Manche Retschniker hoffen jetzt noch auf Beistand von höheren Mächten: vom Himmel oder vom Kreml. Gleich am Ortseingangsschild haben sie eine Ikone des gekreuzigten Christus aufgehängt, dahinter ein Plakat von Präsident Dmitrij Medwedew und Wladimir Putin. Medwedew, der gern über die Modernisierung Russlands und den Kampf gegen Behördenwillkür spricht, hat lange geschwiegen.
Jetzt hat er Bundesbehörden mit der Prüfung beauftragt, ob es gerechtfertigt war, dass Luschkow die Bulldozer gegen die Dörfler um Pawel in Stellung brachte.
"Keine Angst vor Bulldozern"
Retschnik ist kein Einzelfall. Ganz in der Nähe befindet sich die Luxussiedlung Ostrow Fantasij, die "Insel der Phantasien". Luschkow hat schon gedroht, dass sie als nächstes auf der Abrissliste steht. Die exklusive Siedlung, Quadratmeterpreis 12.500 Euro, liegt ebenfalls im Naturschutzgebiet und wurde erst im vergangenen Jahrzehnt gebaut.

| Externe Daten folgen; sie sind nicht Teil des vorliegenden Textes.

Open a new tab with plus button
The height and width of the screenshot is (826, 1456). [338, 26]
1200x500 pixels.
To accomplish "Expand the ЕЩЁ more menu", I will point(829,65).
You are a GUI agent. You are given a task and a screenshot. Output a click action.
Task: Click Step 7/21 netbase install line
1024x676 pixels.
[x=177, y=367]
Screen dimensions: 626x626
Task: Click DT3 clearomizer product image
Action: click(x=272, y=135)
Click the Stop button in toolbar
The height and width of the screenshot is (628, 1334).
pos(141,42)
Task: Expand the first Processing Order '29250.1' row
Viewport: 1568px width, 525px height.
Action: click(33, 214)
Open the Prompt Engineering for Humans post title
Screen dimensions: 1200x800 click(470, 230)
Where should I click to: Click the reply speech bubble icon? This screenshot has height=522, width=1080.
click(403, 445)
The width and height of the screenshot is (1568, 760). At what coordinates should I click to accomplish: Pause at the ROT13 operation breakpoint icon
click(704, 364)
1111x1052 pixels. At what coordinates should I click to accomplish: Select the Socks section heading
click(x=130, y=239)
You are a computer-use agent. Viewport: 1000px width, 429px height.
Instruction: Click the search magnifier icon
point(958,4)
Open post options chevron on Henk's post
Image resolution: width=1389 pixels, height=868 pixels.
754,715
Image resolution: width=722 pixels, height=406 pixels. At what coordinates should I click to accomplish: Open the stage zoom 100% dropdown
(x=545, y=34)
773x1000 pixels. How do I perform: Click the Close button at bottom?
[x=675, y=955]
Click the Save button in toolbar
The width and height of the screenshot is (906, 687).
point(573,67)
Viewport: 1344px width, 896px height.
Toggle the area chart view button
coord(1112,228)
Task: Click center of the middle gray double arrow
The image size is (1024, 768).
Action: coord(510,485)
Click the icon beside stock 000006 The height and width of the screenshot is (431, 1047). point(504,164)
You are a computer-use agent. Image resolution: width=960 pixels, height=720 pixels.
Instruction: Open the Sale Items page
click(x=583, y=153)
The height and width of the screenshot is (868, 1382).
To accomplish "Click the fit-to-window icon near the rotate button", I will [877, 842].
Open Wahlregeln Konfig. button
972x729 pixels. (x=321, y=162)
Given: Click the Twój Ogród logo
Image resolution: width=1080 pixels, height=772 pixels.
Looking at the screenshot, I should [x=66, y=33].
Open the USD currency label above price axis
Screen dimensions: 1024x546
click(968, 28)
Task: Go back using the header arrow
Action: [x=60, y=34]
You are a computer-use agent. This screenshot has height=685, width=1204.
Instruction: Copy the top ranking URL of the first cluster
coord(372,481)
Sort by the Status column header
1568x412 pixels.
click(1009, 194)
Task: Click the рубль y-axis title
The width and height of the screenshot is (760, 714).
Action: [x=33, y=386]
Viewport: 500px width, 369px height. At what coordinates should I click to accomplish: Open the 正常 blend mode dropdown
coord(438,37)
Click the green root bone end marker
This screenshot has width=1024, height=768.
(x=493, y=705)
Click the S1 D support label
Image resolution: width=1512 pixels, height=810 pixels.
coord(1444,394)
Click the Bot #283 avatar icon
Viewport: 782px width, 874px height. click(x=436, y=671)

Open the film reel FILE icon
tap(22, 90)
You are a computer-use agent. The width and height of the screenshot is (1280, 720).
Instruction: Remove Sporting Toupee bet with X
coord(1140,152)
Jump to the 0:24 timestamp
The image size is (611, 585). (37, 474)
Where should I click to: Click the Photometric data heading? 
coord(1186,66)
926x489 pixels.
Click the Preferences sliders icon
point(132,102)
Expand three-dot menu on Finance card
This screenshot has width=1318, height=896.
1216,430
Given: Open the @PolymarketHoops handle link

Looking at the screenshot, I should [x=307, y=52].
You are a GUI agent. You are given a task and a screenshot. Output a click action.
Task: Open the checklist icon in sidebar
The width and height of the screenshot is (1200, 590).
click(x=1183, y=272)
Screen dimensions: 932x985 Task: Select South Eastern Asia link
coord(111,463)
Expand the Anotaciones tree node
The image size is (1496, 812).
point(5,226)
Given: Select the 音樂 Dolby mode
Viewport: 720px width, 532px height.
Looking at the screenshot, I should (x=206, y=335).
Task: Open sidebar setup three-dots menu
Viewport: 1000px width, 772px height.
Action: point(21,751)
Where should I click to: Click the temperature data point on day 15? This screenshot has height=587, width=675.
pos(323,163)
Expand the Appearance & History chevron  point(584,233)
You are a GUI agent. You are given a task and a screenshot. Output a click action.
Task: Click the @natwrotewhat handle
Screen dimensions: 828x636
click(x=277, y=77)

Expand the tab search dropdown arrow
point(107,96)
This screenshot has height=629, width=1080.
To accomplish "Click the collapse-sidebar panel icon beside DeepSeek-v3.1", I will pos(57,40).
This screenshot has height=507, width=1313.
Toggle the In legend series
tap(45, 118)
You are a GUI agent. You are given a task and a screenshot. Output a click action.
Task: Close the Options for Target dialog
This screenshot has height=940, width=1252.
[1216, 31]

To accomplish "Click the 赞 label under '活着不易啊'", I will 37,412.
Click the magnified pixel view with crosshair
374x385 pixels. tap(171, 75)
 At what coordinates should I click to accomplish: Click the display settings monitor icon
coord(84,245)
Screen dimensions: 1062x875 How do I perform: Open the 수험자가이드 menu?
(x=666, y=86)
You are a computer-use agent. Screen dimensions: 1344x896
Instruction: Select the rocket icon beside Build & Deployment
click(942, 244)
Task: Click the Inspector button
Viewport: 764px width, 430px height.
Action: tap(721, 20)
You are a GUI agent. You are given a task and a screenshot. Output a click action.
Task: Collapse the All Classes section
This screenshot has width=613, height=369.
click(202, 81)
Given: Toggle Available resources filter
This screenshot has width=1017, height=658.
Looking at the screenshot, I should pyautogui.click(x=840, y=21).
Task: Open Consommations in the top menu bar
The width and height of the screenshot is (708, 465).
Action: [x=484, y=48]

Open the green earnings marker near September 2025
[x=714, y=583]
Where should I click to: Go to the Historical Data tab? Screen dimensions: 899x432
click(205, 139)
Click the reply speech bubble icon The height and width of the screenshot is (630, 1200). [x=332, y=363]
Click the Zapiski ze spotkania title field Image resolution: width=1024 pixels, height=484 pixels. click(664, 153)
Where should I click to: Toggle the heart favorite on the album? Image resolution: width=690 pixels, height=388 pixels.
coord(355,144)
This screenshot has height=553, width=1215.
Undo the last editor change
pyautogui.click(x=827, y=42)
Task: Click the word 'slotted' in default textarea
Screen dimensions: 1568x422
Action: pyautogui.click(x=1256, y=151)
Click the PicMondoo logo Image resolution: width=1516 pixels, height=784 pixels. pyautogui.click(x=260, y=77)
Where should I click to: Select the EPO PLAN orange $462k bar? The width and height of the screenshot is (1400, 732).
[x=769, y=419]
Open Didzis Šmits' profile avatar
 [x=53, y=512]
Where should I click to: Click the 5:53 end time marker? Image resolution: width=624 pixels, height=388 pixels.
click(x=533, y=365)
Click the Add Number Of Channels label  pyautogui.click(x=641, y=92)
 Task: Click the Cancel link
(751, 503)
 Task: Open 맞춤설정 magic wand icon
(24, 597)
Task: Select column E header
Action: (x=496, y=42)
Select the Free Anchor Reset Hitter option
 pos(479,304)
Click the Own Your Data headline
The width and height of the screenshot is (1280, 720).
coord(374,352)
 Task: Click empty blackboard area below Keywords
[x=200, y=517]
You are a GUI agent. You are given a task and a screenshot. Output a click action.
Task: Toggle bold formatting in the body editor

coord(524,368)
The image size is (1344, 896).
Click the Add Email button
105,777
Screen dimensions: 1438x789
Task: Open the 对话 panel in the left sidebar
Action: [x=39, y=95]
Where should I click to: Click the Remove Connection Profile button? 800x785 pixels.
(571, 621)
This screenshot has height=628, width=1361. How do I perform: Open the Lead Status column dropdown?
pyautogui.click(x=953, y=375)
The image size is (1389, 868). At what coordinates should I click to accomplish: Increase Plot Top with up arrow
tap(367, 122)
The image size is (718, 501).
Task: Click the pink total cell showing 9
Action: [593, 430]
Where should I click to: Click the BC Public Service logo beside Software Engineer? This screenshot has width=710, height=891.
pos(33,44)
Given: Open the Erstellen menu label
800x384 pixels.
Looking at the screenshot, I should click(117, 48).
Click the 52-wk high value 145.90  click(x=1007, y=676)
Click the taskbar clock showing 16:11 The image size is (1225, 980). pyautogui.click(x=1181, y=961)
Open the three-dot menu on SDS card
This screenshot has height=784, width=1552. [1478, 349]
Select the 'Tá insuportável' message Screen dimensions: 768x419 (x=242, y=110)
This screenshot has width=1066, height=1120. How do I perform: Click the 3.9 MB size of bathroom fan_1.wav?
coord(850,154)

Und natürlich gab es keine Baugenehmigung für schicke Villen, sondern für eine Sportschule und ein Behindertenerholungsheim.
Und doch stehen die Chancen der Bewohner auf Rettung ihrer Häuser ungleich besser als nebenan in Retschnik: In der Siedlung wohnen hochrangige Beamte, auch zwei Minister der Regierung von Wladimir Putin und Oligarchen. Außerdem dürfen laut russischem Zivilgesetzbuch Häuser dann nicht abgerissen werden, wenn sie mehr wert sind als das Grundstück, auf dem sie stehen.
In Retschnik geht Pawel vom Ufer der Moskwa zum Haus des alten Philip. Der 91-Jährige ist einer der wenigen, die das ganze Jahr über in dem schwindenden Dörfchen leben. Der Alte wohnt seit 1957 in Retschnik, er hat es damals mit aufgebaut. Jetzt will er der letzte sein, der geht.
Im Zweiten Weltkrieg hat er gegen die Deutschen gekämpft. "Da habe ich keine Angst gehabt", sagt er, "und vor den Bulldozern habe ich erst recht keine." Aber all das erinnere ihn in diesen Tagen immer wieder an ein altes russisches Sprichwort: "Hab ich das Sagen, bist du der Idiot, hast du das Sagen, bin ich der Idiot."